#### Data to examine
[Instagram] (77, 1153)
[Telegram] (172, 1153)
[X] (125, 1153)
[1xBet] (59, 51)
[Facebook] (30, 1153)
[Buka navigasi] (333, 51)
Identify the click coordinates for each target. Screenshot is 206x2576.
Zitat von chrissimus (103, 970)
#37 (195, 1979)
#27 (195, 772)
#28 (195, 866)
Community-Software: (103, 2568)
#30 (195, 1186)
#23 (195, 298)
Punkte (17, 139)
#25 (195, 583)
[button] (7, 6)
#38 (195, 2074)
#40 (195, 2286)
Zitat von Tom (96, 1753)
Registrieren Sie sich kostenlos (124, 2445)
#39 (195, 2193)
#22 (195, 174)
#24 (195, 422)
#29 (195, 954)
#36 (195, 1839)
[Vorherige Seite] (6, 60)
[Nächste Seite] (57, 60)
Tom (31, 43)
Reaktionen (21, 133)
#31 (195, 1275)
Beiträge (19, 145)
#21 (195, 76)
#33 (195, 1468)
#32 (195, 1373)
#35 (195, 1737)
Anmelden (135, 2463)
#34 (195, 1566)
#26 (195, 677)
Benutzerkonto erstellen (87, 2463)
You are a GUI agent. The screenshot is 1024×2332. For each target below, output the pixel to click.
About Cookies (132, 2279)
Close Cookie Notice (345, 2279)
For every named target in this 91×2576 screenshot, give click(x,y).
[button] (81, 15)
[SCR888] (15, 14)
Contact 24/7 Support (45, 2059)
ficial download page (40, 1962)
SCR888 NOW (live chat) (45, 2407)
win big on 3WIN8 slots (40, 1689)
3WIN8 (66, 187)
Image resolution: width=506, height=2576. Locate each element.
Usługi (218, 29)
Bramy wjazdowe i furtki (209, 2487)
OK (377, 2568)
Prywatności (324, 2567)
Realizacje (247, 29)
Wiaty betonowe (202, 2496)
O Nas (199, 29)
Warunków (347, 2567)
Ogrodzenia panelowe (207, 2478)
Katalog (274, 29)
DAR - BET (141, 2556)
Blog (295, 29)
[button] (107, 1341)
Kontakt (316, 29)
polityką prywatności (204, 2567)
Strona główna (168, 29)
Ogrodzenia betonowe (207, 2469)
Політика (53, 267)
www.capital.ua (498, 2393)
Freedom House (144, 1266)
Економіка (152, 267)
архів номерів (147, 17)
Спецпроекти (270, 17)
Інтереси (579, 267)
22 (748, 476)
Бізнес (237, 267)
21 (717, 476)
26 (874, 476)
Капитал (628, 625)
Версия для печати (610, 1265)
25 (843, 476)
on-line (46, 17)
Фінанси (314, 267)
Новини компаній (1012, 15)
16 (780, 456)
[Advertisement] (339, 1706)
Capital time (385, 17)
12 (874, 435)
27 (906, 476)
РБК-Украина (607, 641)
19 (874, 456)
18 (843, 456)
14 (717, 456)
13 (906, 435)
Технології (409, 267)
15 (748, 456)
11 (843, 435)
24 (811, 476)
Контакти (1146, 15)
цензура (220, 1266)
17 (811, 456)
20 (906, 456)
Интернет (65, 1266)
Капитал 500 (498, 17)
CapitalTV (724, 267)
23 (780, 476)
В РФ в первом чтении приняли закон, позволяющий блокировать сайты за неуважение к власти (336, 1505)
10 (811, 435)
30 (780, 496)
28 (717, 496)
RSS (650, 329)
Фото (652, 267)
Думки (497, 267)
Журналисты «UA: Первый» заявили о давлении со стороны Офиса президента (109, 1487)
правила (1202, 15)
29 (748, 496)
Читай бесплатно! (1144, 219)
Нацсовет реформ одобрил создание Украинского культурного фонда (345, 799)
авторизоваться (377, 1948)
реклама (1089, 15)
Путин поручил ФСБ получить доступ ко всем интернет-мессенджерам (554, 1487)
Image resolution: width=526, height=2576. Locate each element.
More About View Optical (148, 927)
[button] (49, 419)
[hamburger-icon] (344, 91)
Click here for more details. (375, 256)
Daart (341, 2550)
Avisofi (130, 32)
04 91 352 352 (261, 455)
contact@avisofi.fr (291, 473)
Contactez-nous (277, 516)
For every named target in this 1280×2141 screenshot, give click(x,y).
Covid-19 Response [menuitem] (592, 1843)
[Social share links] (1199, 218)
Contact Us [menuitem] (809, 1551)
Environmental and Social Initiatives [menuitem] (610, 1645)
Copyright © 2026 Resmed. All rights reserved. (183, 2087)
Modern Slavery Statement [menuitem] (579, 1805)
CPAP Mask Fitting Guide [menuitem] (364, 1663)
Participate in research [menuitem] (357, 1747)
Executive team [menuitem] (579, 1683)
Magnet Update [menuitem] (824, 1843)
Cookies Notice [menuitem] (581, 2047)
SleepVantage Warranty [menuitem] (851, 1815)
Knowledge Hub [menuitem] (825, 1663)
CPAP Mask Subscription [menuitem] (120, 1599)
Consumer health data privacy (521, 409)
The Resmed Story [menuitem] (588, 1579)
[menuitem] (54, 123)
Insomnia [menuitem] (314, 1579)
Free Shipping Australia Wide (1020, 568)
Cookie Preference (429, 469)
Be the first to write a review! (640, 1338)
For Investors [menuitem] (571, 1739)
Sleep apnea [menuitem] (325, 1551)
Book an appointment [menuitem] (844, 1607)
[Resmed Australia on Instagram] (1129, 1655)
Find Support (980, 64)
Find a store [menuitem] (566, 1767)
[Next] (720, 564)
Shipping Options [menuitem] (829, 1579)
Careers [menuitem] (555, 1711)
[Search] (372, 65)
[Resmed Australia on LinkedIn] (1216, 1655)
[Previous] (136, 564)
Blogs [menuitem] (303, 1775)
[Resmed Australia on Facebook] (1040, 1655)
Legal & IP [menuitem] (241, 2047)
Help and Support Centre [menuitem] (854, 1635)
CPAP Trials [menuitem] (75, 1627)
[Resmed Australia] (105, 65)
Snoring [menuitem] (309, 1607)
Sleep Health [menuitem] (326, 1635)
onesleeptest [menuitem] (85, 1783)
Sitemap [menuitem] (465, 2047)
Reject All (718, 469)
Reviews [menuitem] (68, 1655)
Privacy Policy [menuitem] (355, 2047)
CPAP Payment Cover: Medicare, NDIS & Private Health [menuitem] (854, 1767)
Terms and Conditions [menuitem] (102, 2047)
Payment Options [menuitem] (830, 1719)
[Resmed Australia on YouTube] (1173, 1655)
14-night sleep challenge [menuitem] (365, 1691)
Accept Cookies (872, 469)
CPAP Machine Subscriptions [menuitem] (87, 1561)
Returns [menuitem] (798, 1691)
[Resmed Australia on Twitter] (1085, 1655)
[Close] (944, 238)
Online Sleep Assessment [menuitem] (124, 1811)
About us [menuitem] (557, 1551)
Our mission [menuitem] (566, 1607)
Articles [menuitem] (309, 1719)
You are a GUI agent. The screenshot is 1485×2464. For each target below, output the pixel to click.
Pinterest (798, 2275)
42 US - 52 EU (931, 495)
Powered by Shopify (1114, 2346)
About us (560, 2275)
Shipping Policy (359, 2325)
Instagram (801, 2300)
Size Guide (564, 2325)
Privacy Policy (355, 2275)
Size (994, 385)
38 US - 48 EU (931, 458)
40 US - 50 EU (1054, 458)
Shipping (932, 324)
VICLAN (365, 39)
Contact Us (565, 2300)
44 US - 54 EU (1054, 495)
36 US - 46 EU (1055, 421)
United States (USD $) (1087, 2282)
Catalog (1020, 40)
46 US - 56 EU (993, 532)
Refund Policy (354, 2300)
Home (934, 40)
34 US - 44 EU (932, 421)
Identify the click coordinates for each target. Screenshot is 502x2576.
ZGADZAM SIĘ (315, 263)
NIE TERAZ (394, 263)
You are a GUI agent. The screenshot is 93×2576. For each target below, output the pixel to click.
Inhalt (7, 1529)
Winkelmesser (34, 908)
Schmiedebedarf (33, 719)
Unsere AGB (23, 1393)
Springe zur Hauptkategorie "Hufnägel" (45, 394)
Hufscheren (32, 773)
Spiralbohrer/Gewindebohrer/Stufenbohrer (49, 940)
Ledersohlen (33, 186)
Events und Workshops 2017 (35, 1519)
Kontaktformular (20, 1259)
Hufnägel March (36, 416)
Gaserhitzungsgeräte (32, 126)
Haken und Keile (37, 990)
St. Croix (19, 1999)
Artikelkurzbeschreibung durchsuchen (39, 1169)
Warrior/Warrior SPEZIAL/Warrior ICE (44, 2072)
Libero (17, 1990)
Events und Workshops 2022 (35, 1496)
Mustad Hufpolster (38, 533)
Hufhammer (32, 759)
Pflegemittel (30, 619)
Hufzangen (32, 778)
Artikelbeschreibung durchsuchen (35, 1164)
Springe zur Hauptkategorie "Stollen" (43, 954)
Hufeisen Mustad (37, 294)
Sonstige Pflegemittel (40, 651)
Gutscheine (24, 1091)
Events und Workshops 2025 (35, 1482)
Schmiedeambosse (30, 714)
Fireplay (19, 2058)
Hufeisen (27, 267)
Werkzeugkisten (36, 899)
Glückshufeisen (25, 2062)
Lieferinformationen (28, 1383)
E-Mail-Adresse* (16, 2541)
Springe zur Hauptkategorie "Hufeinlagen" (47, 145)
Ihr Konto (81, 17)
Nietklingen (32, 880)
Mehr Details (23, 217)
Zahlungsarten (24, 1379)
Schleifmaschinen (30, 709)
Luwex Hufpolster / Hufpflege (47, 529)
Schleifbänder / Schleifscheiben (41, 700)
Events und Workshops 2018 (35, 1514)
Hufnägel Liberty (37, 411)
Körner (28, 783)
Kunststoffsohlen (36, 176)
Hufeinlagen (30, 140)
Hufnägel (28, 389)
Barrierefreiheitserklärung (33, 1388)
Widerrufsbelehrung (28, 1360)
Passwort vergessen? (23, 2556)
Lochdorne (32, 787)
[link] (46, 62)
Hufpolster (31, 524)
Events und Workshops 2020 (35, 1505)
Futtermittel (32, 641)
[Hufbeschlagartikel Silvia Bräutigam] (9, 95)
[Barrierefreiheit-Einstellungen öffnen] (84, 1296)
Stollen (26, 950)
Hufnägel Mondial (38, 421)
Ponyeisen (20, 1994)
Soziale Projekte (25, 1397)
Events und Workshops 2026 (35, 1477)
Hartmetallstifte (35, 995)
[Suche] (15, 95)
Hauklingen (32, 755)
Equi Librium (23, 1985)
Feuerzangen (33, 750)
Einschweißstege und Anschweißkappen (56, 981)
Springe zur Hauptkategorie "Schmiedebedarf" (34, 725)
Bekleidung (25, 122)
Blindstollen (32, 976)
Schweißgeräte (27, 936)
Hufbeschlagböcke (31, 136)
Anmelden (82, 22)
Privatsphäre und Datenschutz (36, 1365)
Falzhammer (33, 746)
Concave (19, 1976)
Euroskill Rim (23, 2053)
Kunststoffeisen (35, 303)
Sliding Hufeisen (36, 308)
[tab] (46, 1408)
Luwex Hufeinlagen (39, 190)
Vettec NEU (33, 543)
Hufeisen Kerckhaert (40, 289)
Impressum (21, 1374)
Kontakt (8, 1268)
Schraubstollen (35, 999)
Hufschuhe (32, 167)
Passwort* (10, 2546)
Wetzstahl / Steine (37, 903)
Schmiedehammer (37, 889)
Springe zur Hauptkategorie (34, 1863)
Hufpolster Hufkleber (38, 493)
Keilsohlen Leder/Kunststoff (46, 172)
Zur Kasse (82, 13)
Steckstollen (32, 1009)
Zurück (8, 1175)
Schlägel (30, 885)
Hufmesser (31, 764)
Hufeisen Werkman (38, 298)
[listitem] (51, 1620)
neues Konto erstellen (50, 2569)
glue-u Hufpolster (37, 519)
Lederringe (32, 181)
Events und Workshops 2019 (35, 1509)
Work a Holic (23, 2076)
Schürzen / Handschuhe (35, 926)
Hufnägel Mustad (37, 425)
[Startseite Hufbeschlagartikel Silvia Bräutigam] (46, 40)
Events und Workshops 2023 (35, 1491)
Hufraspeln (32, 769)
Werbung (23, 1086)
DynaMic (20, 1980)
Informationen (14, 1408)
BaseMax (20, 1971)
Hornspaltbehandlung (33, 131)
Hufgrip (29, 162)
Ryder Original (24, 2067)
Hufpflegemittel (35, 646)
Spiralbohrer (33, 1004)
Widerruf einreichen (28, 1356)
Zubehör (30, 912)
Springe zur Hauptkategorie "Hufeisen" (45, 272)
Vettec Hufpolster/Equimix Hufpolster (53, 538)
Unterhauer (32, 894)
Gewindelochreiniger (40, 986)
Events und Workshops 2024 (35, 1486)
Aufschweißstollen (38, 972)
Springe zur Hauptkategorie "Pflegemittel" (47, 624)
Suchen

#### The problem
Quote the data above from the line containing "Events und Workshops 2017 (35, 1519)" to the line containing "Einschweißstege und Anschweißkappen (56, 981)", inclusive, and stop.

#### Result of this task
Events und Workshops 2017 (35, 1519)
Kontaktformular (20, 1259)
Hufnägel March (36, 416)
Gaserhitzungsgeräte (32, 126)
Haken und Keile (37, 990)
St. Croix (19, 1999)
Artikelkurzbeschreibung durchsuchen (39, 1169)
Warrior/Warrior SPEZIAL/Warrior ICE (44, 2072)
Libero (17, 1990)
Events und Workshops 2022 (35, 1496)
Mustad Hufpolster (38, 533)
Hufhammer (32, 759)
Pflegemittel (30, 619)
Hufzangen (32, 778)
Artikelbeschreibung durchsuchen (35, 1164)
Springe zur Hauptkategorie "Stollen" (43, 954)
Hufeisen Mustad (37, 294)
Sonstige Pflegemittel (40, 651)
Gutscheine (24, 1091)
Events und Workshops 2025 (35, 1482)
Schmiedeambosse (30, 714)
Fireplay (19, 2058)
Hufeisen (27, 267)
Werkzeugkisten (36, 899)
Glückshufeisen (25, 2062)
Lieferinformationen (28, 1383)
E-Mail-Adresse* (16, 2541)
Springe zur Hauptkategorie "Hufeinlagen" (47, 145)
Ihr Konto (81, 17)
Nietklingen (32, 880)
Mehr Details (23, 217)
Zahlungsarten (24, 1379)
Schleifmaschinen (30, 709)
Luwex Hufpolster / Hufpflege (47, 529)
Schleifbänder / Schleifscheiben (41, 700)
Events und Workshops 2018 (35, 1514)
Hufnägel Liberty (37, 411)
Körner (28, 783)
Kunststoffsohlen (36, 176)
Hufeinlagen (30, 140)
Hufnägel (28, 389)
Barrierefreiheitserklärung (33, 1388)
Widerrufsbelehrung (28, 1360)
Passwort vergessen? (23, 2556)
Lochdorne (32, 787)
[link] (46, 62)
Hufpolster (31, 524)
Events und Workshops 2020 (35, 1505)
Futtermittel (32, 641)
[Hufbeschlagartikel Silvia Bräutigam] (9, 95)
[Barrierefreiheit-Einstellungen öffnen] (84, 1296)
Stollen (26, 950)
Hufnägel Mondial (38, 421)
Ponyeisen (20, 1994)
Soziale Projekte (25, 1397)
Events und Workshops 2026 (35, 1477)
Hartmetallstifte (35, 995)
[Suche] (15, 95)
Hauklingen (32, 755)
Equi Librium (23, 1985)
Feuerzangen (33, 750)
Einschweißstege und Anschweißkappen (56, 981)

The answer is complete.